Laying the foundation for a nation: The 300th Anniversary of Louisbourg
This 1/25-ounce coin is certified to be 99.99% pure gold with a diameter of 13.92 millimetres and a metal weight of 1.27 grams.
The reverse image by Canadian artist Peter Gough features a cod fish and ship as well as the Frédéric Gate.
The reverse is engraved with the word “CANADA,” the date “2013,” and the face value of “50 CENTS.” The obverse features the effigy of Her Majesty Queen Elizabeth II by Susannah Blunt.
- Beautiful symbolic design highlighting the historic connection between Louisbourg and the sea.
- Perfect for fans of Canadian history, or gold collectors.
- A highly affordable pure gold coin.
- With this limited mintage of 10,000 coins worldwide, this coin is likely to sell out quickly!
Item Number: 125250
Face Value: 50 cents
Composition: 99.99% pure gold
Weight (g): 1.27
Diameter (mm): 13.92
Artist: Peter Gough
Advertising Date: June 4, 2013
Launch Date: June 11, 2013
Coin is encapsulated and presented in a Royal Canadian Mint-branded maroon clamshell case lined with flock and protected by a black sleeve.
Finished Size: 67 x 67 mm
Complete Certificate Text:
Laying the Foundation for a Nation: The 300th Anniversary of Louisbourg
During the first half of the 18th century, the fortified port of Louisbourg (in modern-day Cape Breton Island) was the centre of French power in the Atlantic region, and home to one of the largest military garrisons in New France. But while Louisbourg’s military exploits have been widely celebrated, the town was also one of the New World’s most important economic and cultural crossroads, and a major hub for fishing and trading ships from across the globe.
Louisbourg was initially founded by a small group of about 150 French colonists in the year 1713, after the signing of the Treaty of Utrecht. When Louisbourg was named the capital of the French colony of Île Royale, it wasn’t long before the modest settlement became a thriving community.
With its huge natural harbour, Louisbourg offered a vital link between the Atlantic Ocean’s lucrative Grand Banks fishery and the rich waterways of the St. Lawrence, the ports of western France and the Caribbean. By the early 1750s, just 40 years after it was founded, despite its siege and capture in 1745, the town’s population had grown to more than 4,000 people. At its peak, Louisbourg was one of the busiest ports on the continent.
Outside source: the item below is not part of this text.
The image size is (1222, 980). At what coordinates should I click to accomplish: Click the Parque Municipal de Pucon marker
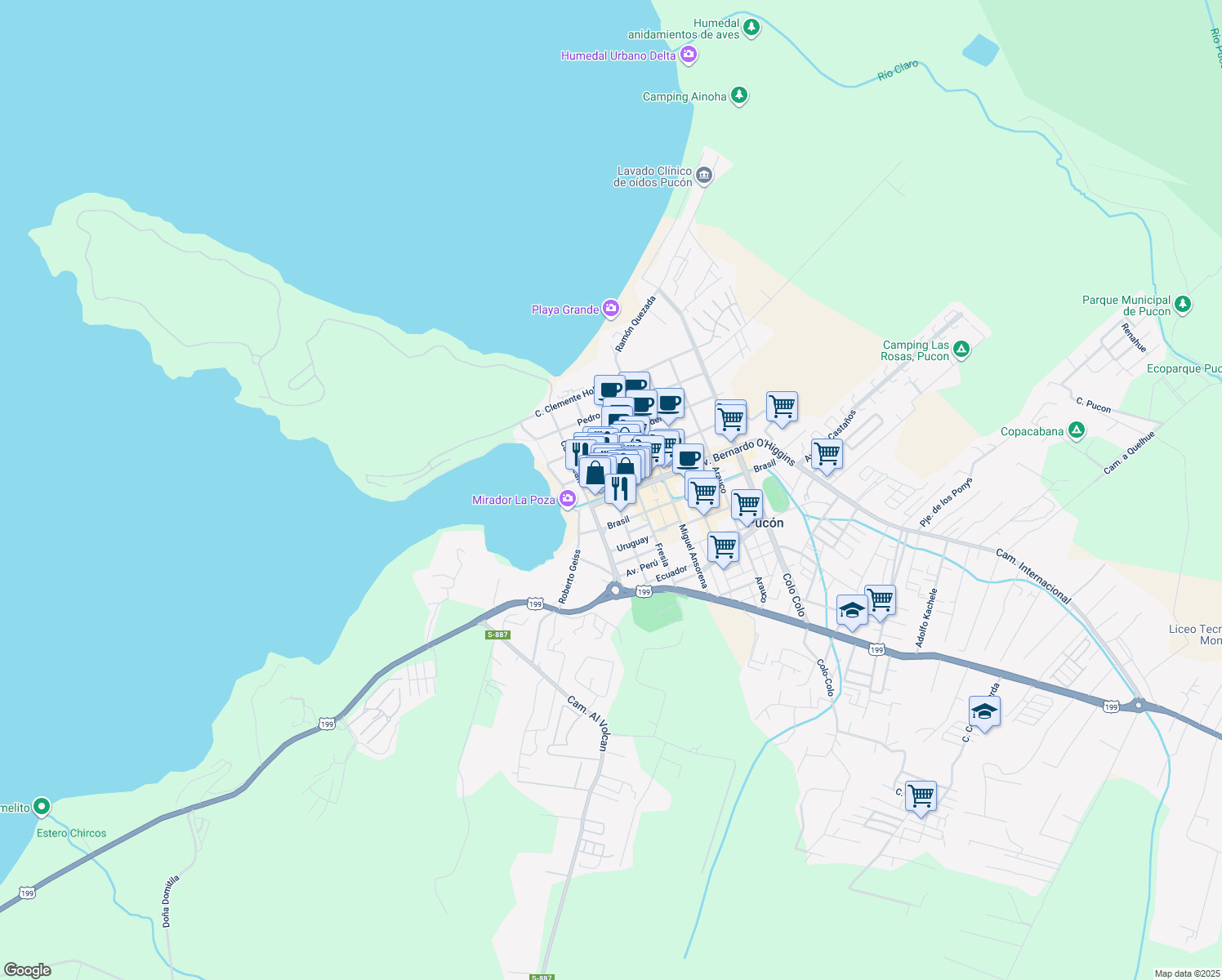point(1184,304)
The British captured Louisbourg in 1758, but abandoned it in 1768 in favour of Halifax. Nothing was left but a fishing village called Louisbourg ringing the harbour. In 1926, the French settlement and fortifications of Louisbourg and the sites associated with the sieges were declared a National Historic Site. In the 1960s, the original fortified town was partially rebuilt and given new life as a tourist attraction, where visitors can experience first-hand what life was like in New France in the 1740s.
The year 2013 marks the 300th anniversary of the founding of Louisbourg. Today, the Fortress of Louisbourg serves as both a model of world-class historic reconstruction and an enduring reminder of the essential role the settlement played in the development of Nova Scotia, and in helping to lay the foundation for the country that would one day be called Canada.